* BEGIN DATA EXTRACT *
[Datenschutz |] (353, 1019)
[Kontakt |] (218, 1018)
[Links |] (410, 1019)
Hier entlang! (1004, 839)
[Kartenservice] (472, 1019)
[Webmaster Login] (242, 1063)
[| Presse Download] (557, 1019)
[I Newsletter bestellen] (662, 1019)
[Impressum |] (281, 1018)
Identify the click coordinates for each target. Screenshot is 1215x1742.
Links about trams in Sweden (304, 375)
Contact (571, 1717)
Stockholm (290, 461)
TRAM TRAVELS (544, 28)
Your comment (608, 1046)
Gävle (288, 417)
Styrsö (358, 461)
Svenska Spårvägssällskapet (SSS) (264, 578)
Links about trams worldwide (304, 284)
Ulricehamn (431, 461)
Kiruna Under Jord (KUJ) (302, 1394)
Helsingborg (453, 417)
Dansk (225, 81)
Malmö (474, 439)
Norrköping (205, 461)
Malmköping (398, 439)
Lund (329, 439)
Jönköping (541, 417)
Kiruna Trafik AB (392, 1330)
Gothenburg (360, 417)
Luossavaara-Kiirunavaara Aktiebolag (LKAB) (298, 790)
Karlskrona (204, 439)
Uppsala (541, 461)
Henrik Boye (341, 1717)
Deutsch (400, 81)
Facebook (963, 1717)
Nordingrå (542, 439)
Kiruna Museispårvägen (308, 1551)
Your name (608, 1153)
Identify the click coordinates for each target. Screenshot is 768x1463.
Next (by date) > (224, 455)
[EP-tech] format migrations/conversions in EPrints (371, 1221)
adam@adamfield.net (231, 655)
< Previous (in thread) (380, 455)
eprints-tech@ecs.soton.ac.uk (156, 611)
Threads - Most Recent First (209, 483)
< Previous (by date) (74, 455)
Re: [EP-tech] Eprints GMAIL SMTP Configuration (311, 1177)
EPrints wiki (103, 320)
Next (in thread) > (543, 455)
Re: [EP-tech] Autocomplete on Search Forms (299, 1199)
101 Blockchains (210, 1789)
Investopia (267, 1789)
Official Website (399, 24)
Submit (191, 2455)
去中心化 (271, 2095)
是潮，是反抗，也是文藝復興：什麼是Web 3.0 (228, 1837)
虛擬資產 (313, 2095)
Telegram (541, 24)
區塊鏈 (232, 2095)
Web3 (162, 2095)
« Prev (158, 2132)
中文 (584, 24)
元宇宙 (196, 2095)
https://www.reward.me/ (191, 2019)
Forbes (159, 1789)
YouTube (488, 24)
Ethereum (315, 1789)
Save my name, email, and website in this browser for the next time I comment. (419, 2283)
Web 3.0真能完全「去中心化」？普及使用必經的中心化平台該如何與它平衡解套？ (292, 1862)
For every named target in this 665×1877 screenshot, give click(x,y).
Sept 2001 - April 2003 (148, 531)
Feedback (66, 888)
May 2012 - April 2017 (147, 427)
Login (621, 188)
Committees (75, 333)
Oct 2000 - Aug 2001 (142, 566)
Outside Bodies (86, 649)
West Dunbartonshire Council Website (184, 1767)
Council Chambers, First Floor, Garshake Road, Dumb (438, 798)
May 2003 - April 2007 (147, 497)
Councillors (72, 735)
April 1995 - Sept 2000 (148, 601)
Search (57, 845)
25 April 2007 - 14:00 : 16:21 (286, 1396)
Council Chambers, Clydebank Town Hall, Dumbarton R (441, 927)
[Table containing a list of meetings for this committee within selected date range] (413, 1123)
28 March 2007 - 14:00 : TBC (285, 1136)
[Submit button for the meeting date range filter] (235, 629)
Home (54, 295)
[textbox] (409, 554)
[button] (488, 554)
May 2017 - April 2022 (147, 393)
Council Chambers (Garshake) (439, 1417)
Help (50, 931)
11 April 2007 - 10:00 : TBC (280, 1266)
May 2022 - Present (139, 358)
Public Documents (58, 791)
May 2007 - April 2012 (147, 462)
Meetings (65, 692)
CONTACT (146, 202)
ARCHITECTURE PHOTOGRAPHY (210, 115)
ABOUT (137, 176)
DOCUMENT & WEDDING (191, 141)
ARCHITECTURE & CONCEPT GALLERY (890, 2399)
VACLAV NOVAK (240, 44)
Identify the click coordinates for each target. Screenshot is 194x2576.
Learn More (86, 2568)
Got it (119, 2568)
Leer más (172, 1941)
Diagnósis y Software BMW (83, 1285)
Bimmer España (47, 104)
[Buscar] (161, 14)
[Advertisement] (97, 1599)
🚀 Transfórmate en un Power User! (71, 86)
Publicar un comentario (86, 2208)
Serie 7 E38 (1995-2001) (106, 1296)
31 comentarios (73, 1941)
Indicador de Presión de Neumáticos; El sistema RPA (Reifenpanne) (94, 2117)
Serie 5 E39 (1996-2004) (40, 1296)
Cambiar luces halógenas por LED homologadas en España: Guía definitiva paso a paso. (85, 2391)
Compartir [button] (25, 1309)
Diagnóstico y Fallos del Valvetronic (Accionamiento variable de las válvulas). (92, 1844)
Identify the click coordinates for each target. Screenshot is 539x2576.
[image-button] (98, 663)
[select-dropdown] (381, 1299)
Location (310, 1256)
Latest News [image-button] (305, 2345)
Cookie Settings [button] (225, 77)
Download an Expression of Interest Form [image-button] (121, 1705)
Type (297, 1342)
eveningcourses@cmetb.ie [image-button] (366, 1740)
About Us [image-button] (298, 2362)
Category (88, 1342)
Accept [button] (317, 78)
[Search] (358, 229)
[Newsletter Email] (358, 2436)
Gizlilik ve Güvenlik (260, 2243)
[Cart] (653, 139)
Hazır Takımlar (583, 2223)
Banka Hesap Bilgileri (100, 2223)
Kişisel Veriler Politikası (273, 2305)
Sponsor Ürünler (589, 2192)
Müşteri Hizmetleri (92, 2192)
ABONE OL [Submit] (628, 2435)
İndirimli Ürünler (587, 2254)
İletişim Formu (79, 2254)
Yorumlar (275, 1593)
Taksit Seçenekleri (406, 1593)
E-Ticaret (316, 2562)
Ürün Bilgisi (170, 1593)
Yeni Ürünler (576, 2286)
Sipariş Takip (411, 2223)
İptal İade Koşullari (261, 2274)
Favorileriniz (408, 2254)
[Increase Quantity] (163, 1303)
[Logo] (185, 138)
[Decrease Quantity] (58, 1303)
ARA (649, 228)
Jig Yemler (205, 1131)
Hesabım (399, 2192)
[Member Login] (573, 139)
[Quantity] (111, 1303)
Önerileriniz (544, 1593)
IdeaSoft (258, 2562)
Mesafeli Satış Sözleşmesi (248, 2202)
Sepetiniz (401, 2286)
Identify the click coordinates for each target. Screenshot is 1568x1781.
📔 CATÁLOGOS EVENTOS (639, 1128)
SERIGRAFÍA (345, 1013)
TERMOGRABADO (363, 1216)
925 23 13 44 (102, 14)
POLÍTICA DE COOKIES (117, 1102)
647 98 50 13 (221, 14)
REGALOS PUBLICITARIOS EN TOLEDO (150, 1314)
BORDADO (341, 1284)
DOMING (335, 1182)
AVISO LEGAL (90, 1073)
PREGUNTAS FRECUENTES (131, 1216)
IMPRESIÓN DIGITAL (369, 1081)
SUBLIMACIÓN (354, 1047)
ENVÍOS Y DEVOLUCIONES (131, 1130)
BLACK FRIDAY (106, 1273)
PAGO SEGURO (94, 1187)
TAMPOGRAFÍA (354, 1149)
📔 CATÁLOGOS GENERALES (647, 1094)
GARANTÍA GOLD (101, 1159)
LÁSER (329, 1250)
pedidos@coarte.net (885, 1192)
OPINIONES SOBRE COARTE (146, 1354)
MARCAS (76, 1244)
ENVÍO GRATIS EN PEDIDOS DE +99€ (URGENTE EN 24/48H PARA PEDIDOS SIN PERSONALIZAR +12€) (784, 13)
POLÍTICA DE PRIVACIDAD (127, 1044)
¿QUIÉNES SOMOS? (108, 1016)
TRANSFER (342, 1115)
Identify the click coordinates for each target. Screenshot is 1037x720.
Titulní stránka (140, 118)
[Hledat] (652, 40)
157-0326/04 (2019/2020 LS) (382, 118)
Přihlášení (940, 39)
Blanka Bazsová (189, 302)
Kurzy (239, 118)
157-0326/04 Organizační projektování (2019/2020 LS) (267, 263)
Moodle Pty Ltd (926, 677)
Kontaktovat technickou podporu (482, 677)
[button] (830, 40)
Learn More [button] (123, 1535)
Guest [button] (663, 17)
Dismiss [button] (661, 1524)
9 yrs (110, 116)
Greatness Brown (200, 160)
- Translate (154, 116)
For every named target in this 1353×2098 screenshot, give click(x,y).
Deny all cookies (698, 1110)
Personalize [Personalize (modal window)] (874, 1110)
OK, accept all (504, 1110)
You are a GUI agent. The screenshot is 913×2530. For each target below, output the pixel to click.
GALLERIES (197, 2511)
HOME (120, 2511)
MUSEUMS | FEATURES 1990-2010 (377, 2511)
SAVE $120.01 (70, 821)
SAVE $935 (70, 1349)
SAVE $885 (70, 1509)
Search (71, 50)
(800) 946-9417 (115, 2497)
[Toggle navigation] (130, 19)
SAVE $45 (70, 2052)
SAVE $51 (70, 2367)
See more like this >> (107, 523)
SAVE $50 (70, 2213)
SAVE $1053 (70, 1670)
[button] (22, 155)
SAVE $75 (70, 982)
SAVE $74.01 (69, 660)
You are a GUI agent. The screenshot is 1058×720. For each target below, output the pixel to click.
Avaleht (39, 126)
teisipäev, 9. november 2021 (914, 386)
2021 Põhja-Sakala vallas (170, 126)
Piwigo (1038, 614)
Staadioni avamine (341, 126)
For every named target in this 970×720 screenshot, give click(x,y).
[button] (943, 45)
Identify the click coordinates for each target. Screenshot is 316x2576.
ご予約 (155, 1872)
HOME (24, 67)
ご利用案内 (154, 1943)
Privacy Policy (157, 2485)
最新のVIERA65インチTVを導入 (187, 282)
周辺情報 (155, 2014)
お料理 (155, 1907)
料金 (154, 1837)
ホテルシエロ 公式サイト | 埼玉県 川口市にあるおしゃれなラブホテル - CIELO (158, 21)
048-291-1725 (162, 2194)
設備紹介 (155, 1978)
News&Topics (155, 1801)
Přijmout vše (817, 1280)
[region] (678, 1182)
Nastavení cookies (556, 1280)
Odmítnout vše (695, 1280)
* END DATA EXTRACT *
Copy the material above word for word, from its first line through the line containing "Links about trams in Sweden (304, 375)", with both of those lines included.

[Datenschutz |] (353, 1019)
[Kontakt |] (218, 1018)
[Links |] (410, 1019)
Hier entlang! (1004, 839)
[Kartenservice] (472, 1019)
[Webmaster Login] (242, 1063)
[| Presse Download] (557, 1019)
[I Newsletter bestellen] (662, 1019)
[Impressum |] (281, 1018)
Identify the click coordinates for each target. Screenshot is 1215x1742.
Links about trams in Sweden (304, 375)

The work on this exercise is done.